start GIVEN PASSAGE
As discussed in previous thread [1], there is an inconsistency when handing
hugetlb migration. When handling the migration of freed hugetlb, it prevents
fallback to other NUMA nodes in alloc_and_dissolve_hugetlb_folio(). However,
when dealing with in-use hugetlb, it allows fallback to other NUMA nodes in
alloc_hugetlb_folio_nodemask(), which can break the per-node hugetlb pool
and might result in unexpected failures when node bound workloads doesn't get
what is asssumed available.

To make hugetlb migration strategy more clear, we should list all the scenarios
of hugetlb migration and analyze whether allocation fallback is permitted:
1) Memory offline: will call dissolve_free_huge_pages() to free the freed hugetlb,
and call do_migrate_range() to migrate the in-use hugetlb. Both can break the
per-node hugetlb pool, but as this is an explicit offlining operation, no better
choice. So should allow the hugetlb allocation fallback.
end GIVEN PASSAGE
> INSTRUCTION 1:
Reproduce the listing word for word, from its first line through the line with "Collapse the Install".
start MATERIAL FOR THIS EXERCISE
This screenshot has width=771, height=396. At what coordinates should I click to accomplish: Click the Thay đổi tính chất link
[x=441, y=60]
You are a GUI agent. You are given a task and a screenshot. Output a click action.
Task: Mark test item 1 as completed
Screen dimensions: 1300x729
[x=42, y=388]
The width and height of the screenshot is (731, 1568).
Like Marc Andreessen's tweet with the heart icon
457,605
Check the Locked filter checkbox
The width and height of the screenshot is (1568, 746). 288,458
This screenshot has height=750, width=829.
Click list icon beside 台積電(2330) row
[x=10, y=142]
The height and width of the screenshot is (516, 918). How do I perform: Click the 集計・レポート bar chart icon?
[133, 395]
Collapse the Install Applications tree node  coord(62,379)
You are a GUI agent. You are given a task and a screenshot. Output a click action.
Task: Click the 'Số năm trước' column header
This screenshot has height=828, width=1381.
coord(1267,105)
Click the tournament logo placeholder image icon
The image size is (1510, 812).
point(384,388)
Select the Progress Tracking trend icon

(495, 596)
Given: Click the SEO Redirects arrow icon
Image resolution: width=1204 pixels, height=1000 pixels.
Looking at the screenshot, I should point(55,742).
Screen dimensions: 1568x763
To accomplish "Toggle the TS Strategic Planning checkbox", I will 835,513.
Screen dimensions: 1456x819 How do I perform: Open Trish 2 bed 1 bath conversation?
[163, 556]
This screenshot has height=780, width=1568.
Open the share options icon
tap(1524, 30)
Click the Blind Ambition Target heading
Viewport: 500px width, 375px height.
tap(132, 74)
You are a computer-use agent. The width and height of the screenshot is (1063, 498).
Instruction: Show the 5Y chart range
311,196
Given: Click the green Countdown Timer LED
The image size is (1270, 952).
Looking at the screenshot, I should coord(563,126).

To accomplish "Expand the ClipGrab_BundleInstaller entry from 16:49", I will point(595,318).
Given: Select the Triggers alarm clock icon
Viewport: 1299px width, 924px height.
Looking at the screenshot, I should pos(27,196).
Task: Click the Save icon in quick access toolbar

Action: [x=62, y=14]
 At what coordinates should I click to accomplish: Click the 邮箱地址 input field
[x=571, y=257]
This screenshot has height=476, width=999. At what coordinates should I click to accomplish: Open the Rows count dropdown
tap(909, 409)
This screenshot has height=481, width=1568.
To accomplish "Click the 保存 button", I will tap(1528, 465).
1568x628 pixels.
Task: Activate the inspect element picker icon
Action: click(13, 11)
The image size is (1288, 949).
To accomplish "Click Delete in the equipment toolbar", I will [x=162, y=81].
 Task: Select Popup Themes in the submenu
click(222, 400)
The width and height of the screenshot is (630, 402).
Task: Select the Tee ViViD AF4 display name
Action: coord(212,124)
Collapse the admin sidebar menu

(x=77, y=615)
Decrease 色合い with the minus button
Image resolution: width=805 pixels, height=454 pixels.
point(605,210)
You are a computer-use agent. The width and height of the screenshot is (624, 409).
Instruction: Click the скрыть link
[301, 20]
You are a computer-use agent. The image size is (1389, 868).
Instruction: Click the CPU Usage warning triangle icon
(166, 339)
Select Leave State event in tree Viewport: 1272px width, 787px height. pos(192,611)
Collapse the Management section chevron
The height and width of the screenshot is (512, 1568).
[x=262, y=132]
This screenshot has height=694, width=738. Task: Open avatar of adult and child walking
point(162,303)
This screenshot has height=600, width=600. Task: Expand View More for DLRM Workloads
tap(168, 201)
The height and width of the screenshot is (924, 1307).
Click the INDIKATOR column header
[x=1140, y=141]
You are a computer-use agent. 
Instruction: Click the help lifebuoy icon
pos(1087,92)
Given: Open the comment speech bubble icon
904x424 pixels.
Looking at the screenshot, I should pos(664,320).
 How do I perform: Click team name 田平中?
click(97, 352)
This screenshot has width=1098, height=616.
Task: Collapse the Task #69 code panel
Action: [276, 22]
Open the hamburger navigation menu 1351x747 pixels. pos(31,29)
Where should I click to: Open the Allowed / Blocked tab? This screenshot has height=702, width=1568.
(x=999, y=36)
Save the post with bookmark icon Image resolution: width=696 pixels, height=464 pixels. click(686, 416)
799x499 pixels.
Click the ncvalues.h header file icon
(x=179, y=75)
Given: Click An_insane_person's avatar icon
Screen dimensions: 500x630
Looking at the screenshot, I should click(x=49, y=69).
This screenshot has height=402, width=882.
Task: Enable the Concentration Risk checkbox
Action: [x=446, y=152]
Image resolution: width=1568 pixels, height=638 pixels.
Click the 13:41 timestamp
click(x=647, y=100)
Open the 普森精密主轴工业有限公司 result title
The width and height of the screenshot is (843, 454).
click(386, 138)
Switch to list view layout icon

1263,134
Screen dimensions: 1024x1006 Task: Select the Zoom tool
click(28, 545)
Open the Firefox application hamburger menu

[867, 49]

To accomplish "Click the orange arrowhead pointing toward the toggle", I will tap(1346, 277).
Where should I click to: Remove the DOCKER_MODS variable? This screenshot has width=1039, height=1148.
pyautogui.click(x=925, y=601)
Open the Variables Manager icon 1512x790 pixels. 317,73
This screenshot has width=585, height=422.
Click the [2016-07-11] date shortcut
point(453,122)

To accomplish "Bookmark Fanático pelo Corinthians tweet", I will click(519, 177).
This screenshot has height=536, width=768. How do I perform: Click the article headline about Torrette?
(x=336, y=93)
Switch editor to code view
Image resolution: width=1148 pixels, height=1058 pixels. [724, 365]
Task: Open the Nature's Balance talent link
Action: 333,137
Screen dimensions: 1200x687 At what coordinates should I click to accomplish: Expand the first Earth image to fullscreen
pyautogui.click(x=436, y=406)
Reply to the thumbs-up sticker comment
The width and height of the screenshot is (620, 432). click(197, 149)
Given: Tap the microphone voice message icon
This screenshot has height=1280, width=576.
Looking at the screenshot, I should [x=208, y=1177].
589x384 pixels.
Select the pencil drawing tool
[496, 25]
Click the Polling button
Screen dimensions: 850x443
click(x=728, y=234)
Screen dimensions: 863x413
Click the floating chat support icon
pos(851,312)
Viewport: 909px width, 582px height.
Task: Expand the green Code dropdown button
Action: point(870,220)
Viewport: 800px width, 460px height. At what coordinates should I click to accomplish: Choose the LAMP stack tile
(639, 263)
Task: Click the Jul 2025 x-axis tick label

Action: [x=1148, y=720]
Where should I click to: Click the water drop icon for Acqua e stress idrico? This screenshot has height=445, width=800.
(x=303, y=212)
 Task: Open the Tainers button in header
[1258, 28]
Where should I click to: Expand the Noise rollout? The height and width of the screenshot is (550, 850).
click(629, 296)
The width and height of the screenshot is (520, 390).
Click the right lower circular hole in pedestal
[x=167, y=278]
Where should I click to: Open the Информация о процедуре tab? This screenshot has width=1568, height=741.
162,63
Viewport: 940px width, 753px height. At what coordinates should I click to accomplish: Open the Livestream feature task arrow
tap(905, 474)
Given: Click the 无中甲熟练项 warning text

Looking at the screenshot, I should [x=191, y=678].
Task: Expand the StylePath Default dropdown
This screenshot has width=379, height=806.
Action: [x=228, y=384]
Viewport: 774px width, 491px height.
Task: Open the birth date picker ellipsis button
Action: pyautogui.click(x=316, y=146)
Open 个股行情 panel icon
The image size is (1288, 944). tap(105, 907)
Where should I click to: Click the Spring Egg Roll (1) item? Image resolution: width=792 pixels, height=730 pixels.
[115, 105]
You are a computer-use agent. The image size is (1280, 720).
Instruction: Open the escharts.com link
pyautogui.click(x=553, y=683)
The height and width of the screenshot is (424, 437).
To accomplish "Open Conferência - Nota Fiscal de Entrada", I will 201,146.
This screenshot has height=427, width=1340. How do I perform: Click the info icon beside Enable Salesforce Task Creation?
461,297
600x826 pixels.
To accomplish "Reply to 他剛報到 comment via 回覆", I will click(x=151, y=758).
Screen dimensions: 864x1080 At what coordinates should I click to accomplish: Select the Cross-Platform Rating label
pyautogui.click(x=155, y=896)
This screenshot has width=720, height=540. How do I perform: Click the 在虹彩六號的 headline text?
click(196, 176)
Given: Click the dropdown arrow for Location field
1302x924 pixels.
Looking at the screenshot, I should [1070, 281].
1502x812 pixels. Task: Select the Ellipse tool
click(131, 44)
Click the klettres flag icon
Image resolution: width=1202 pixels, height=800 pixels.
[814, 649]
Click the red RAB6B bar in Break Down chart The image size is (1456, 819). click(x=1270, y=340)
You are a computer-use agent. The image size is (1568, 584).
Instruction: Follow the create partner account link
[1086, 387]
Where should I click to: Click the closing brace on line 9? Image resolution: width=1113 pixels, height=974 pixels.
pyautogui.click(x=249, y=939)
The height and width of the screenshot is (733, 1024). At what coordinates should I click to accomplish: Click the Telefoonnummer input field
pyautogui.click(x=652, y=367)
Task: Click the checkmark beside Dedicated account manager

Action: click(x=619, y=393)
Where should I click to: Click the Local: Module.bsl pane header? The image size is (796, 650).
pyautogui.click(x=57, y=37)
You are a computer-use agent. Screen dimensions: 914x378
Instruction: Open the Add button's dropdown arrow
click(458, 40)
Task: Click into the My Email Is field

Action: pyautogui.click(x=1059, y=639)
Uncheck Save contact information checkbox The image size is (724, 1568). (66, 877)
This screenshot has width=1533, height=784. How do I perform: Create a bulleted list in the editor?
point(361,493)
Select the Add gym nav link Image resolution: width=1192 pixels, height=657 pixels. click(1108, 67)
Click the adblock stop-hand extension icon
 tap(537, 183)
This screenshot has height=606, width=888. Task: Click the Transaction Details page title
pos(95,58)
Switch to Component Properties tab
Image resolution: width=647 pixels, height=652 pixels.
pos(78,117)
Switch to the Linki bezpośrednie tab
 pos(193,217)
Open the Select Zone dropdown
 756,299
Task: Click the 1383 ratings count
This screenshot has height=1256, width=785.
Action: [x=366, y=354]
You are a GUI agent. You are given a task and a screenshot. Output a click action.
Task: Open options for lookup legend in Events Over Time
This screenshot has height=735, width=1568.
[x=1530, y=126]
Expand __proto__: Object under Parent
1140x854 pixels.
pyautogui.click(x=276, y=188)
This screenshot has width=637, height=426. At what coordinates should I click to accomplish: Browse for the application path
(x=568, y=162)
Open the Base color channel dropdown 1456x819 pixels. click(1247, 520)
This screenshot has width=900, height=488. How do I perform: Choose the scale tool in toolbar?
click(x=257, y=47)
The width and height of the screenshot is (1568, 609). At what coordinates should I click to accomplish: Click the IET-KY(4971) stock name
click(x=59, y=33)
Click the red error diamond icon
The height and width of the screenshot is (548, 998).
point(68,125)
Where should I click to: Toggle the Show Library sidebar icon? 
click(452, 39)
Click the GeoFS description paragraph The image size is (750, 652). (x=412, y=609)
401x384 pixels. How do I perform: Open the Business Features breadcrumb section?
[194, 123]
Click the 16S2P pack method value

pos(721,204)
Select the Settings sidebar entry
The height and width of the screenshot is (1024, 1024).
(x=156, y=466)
end MATERIAL FOR THIS EXERCISE
> INSTRUCTION 2:
Using the hugetlb migration text, answer each question briefly:
(a) Which function prevents fallback to other NUMA nodes when freed hugetlb is migrated?
(b) Which function allows fallback to other NUMA nodes when in-use hugetlb is handled?
(c) During memory offline, which function is called to migrate the in-use hugetlb?

> WRITTEN RESPONSE 1:
This screenshot has width=771, height=396. At what coordinates should I click to accomplish: Click the Thay đổi tính chất link
[x=441, y=60]
You are a GUI agent. You are given a task and a screenshot. Output a click action.
Task: Mark test item 1 as completed
Screen dimensions: 1300x729
[x=42, y=388]
The width and height of the screenshot is (731, 1568).
Like Marc Andreessen's tweet with the heart icon
457,605
Check the Locked filter checkbox
The width and height of the screenshot is (1568, 746). 288,458
This screenshot has height=750, width=829.
Click list icon beside 台積電(2330) row
[x=10, y=142]
The height and width of the screenshot is (516, 918). How do I perform: Click the 集計・レポート bar chart icon?
[133, 395]
Collapse the Install Applications tree node  coord(62,379)

> WRITTEN RESPONSE 2:
(a) alloc_and_dissolve_hugetlb_folio()
(b) alloc_hugetlb_folio_nodemask()
(c) do_migrate_range()